In the movie Antoinette dans les Cevannes our heroine is shocked to discover that everyone on the Stevensons Trail already knows her story when she meets them. We are finding ourselves a bit like that, we are ‘les Australiens’ because there are no others. Last night when our hostess at dinner approached us with a flood of French several people piped up and said ‘just slow down and they’ll understand, they are the Australians’.

We only had to cover 12km today and so we walked slowly, chatting with the French and comparing notes that concluded that our hotel was only marginally the worst in the village. Quite a few of our fellow walkers are stopping today and returning home, with the plan to return next year and do the second half of the Trail.

It was a lovely morning and once we had dealt with the first 4km of constant uphill the views were marvelous.

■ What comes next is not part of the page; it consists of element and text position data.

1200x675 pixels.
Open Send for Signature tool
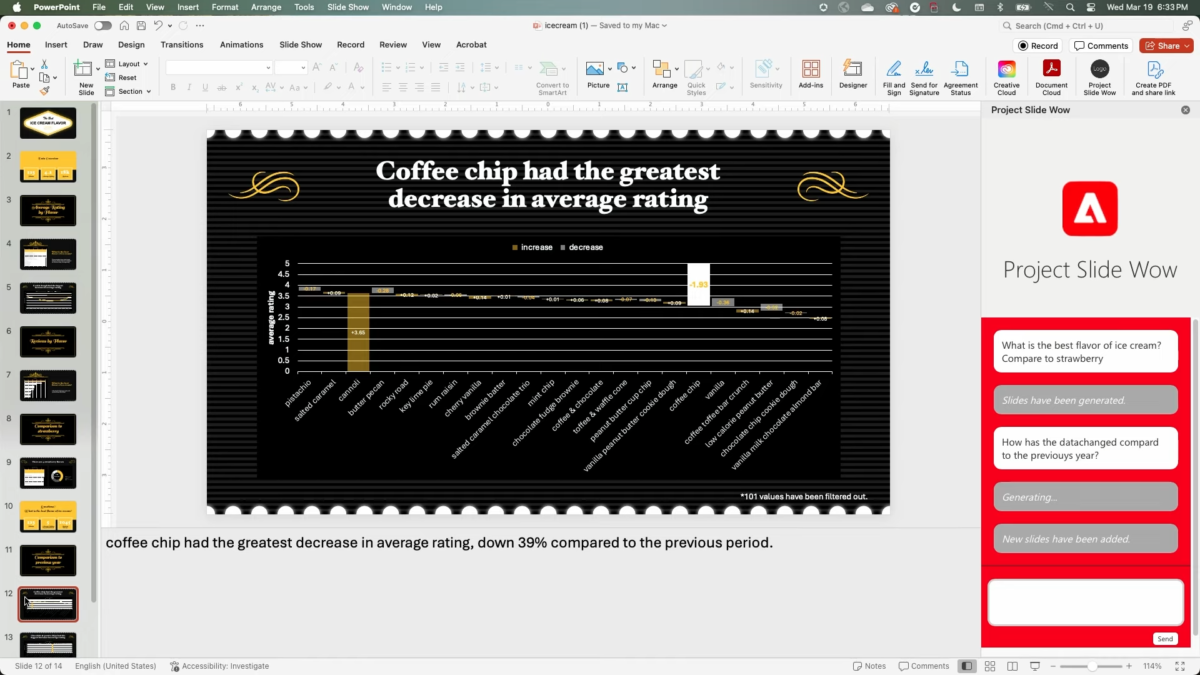[x=924, y=73]
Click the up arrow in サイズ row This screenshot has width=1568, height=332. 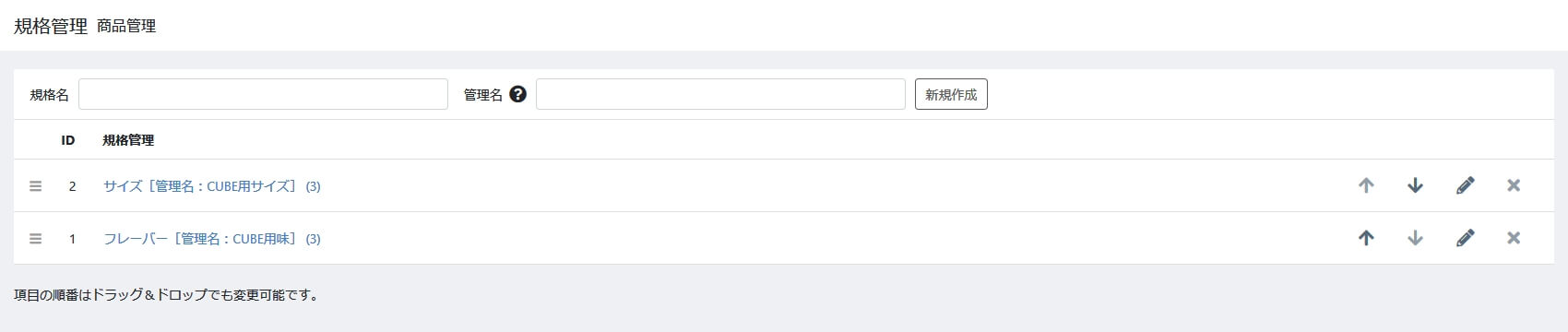click(x=1366, y=185)
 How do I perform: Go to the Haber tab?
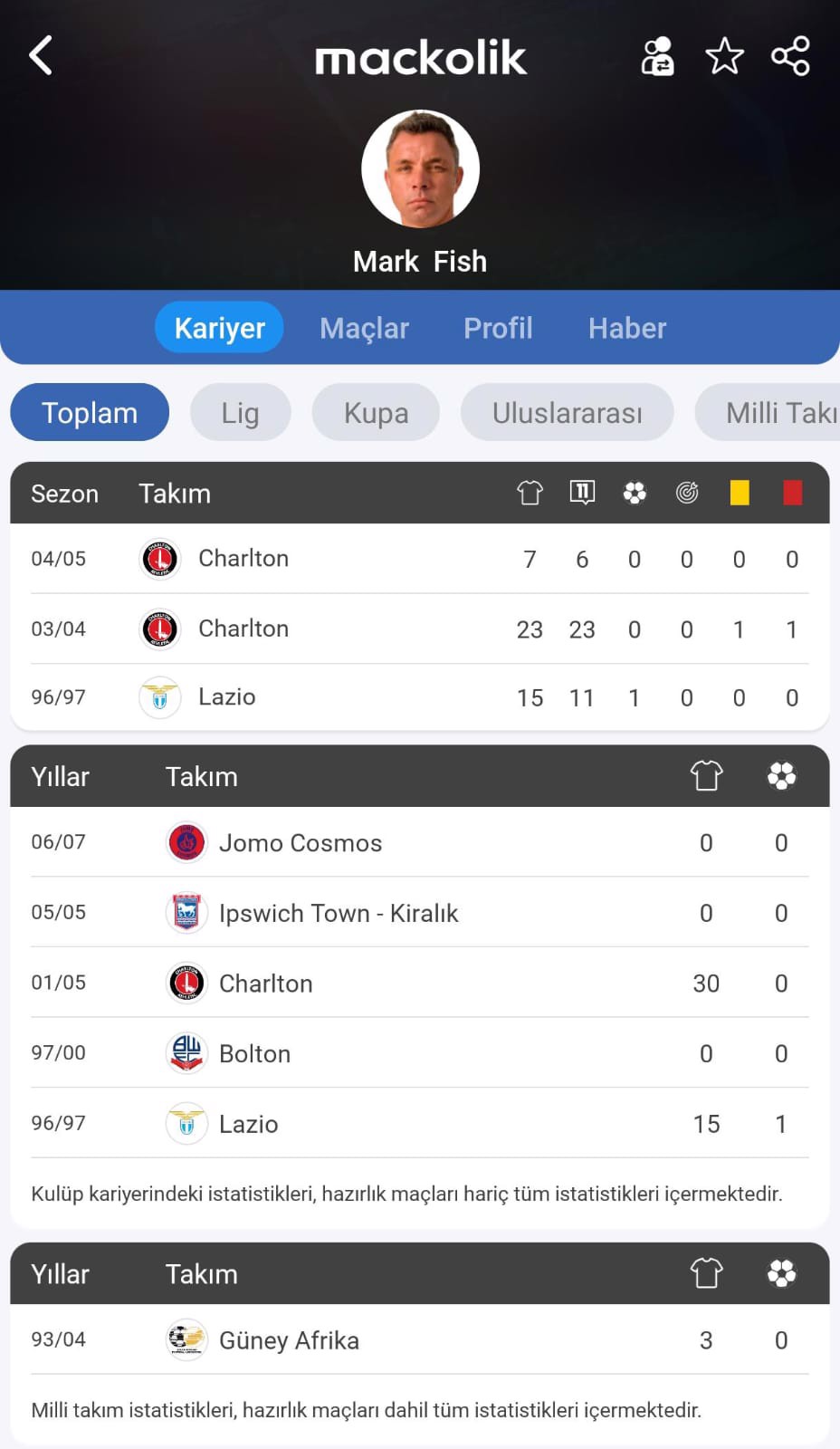tap(627, 328)
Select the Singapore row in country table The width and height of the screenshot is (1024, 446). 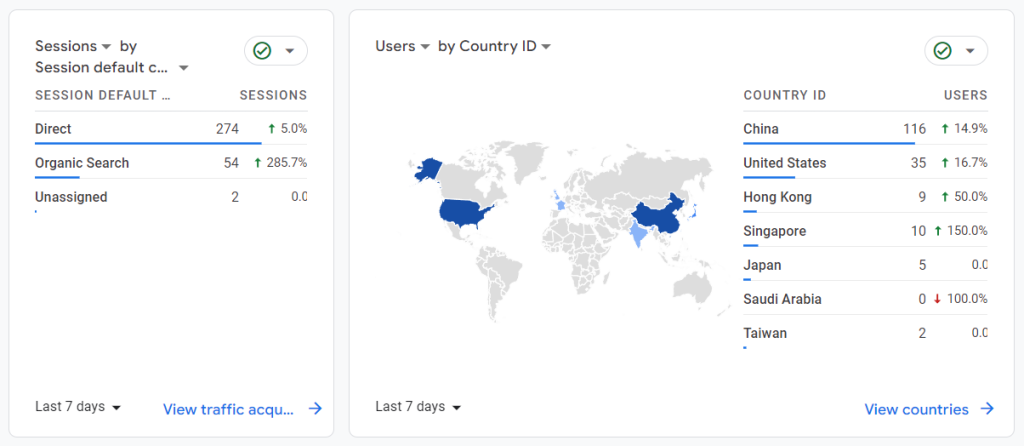pos(865,231)
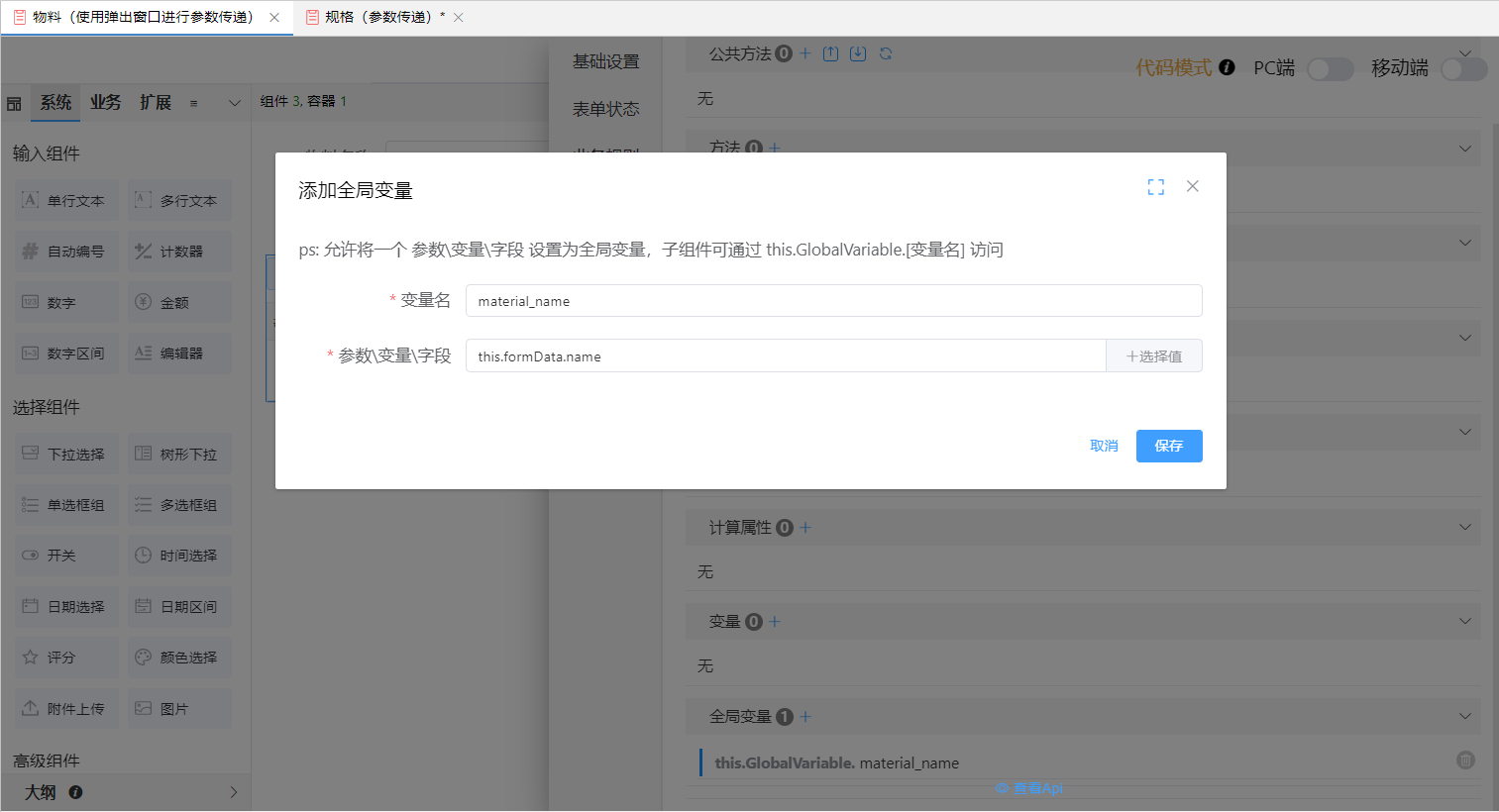
Task: Click the fullscreen icon in the dialog header
Action: coord(1155,187)
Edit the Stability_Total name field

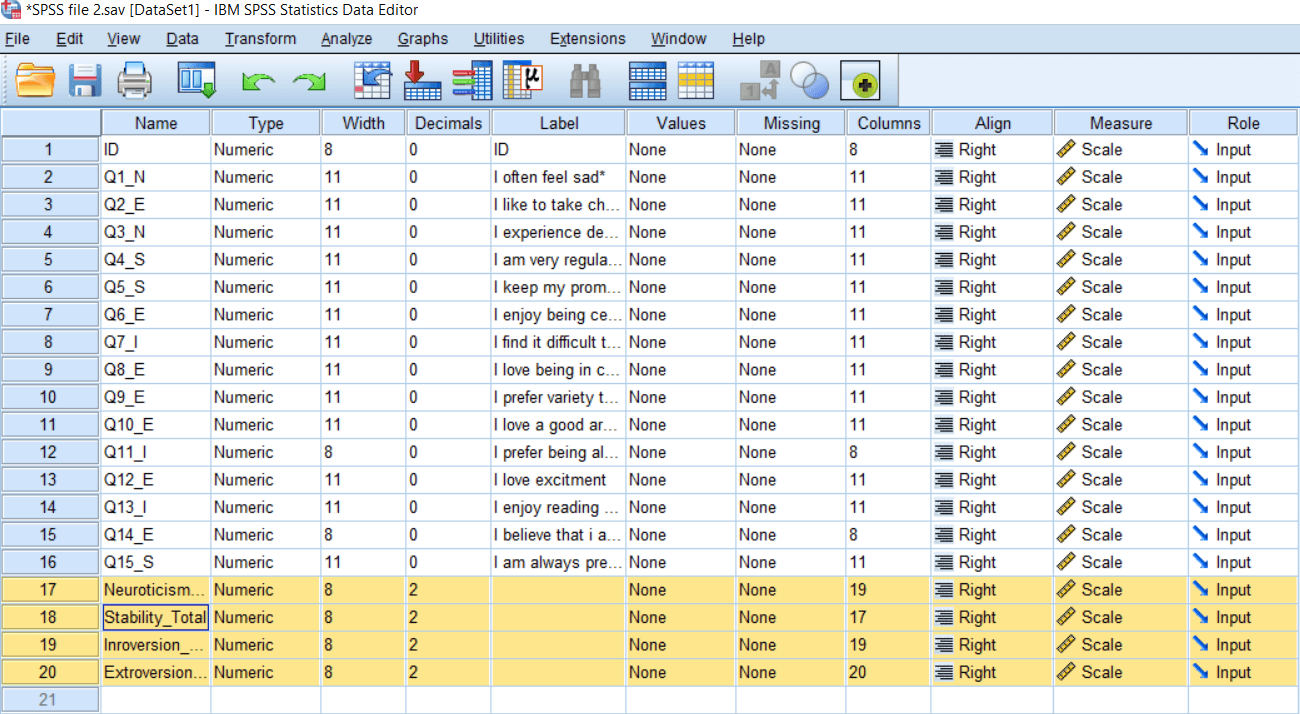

The mimosa plants on the side of the path were covered in foam from spittlebugs so thickly that it looked almost like snow at some points. At the path’s high plateau we walked directly underneath huge wind turbines.

Spittlebugs’, well… spittle

We reached Chasserdes in time to sit in the shade under some trees and have lunch in a bar. But by the time we had finished lunch there was rolling thunder coming from over the horizon. We made it to our gite, which looks a vast improvement on last night, with minutes to spare before the heavens opened and rain flooded down.

Rain

Poor Jennifer has a Zoom meeting tonight from midnight to 6am but we’ve lost power three times in the last hour so goodness knows what the chances of that coming off are. I’m just pleased we, for today at least, are not walking in the deluge.